The total number of TuMV host records in New Zealand from present and previous reports is fourteen. The new host records belong to the families Brassicaceae, Campanulaceae, Geranieaceae and Iridaceae. Because the previously reported nine plant hosts infected with TuMV were in the family Brassicae, the host records in the Campanulaceae, Geraniaceae and Iridaceae represent an extended range of plant families that are hosts of TuMV in New Zealand.

It was reported that seven TuMV isolates collected from Brassica spp. in New Zealand aligned within the world-B group (Ohshima et al. 2002). The partial 3′-terminus region sequence of the TuMV amplicons obtained in this study aligned with TuMV isolates detected from hosts other than Brassica spp., which also belongs to the world-B group (Tomimura et al. 2004). Interestingly, N. officinale TuMV isolate is similar to Raphanus sativus TuMV isolate NDJ from Japan (NCBI accession AB093616) which is a world-B/Asian-BR recombinant type with the proteinase, nuclear inclusion b (NIb) and coat protein genes belonging to the world-B group while the rest of the genome is part of the Asian-BR group (Tomimura et al. 2003). Similarly, T. majus TuMV isolate is closest to Lactuca sativa TuMV isolate DEU7 from Germany (NCBI accession AB188980), a world-B/basal-B recombinant type with recombination in the protein 1 gene only (Tomimura et al. 2004).
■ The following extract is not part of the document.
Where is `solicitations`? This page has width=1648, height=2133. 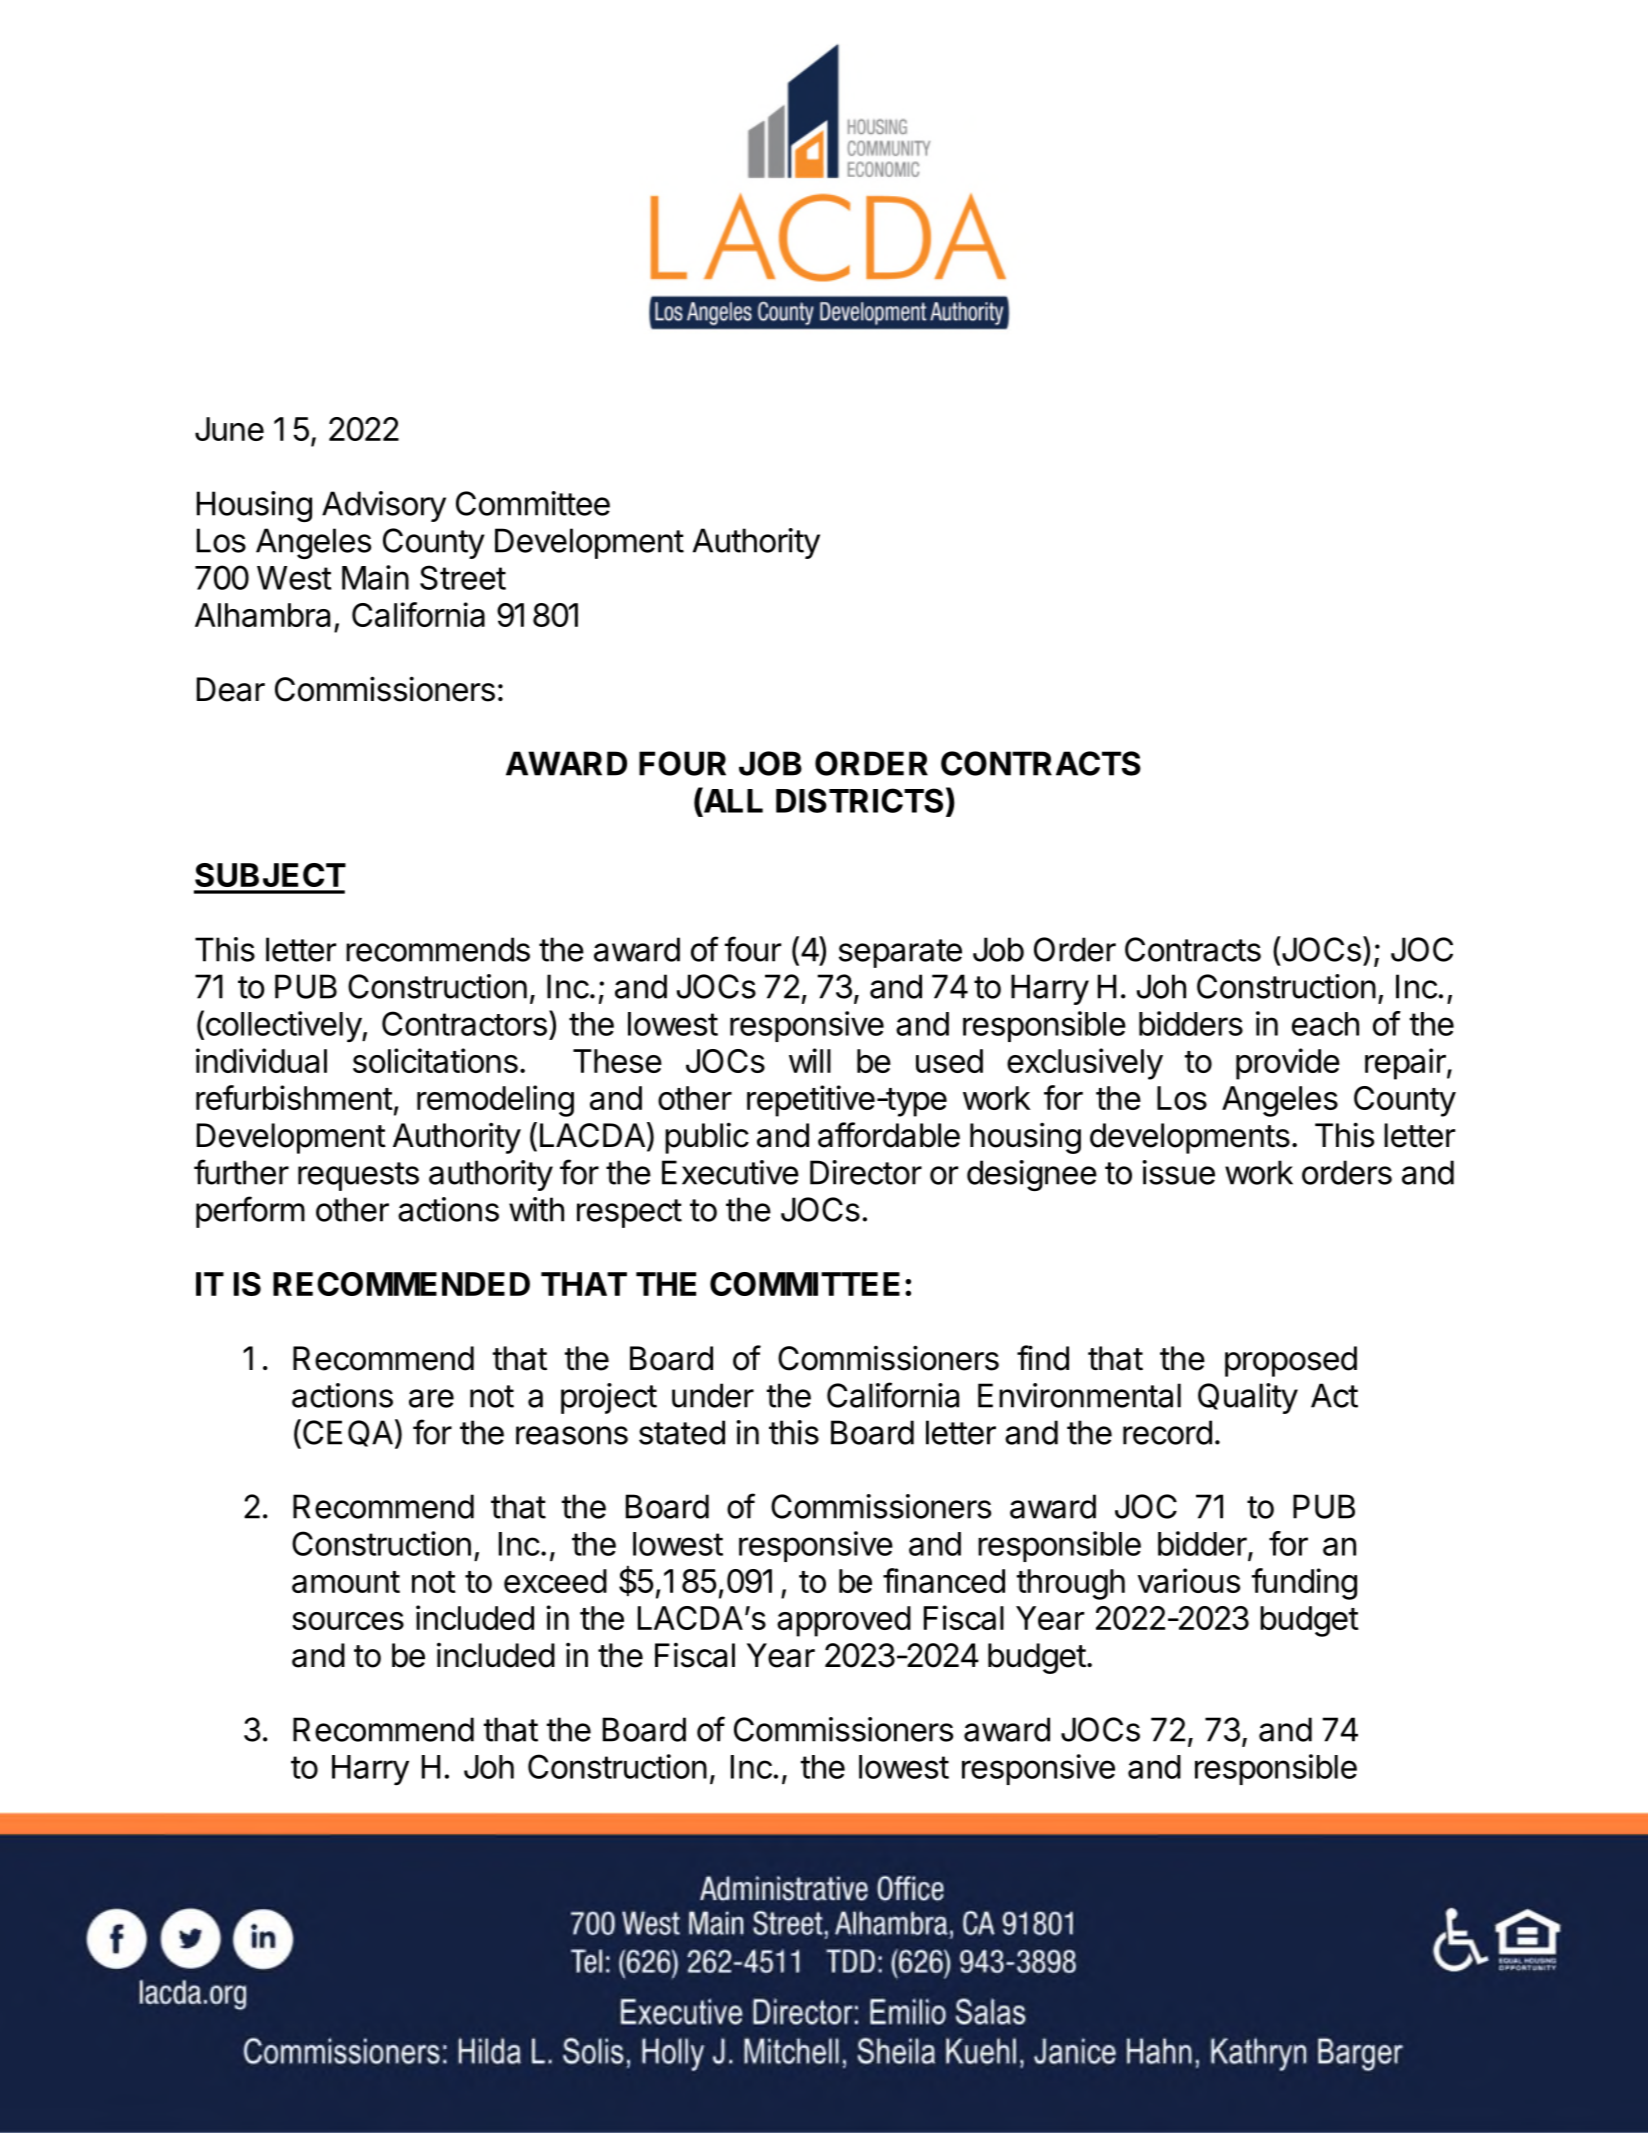
solicitations is located at coordinates (435, 1060).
TuMV is not transmitted by seed but is transmitted in a non-persistent manner by 40–50 insect species. Myzus persicae and Brevicoryne brassicae (Aphididae) are the most efficient vectors (Provvidenti 1983), both of which are present in New Zealand (Cottier 1953). The ability of TuMV to be vectored by numerous aphid species facilitates the movement of this virus to new hosts. TuMV can cause serious biological damage to its hosts such as Brassica spp. (Tomlinson 1970) and on Crocus sativus (Fig. 1a), Erodium moschatum (Fig. 1b), and Nasturtium officinale (Fig. 1d) as reported here. TuMV has the ability to form recombinants which are widespread and can lead to emerging TuMV isolates with new biological properties (Ohshima et al. 2002; Tomimura et al. 2004). An increase in the number of hosts infected by TuMV in New Zealand is expected.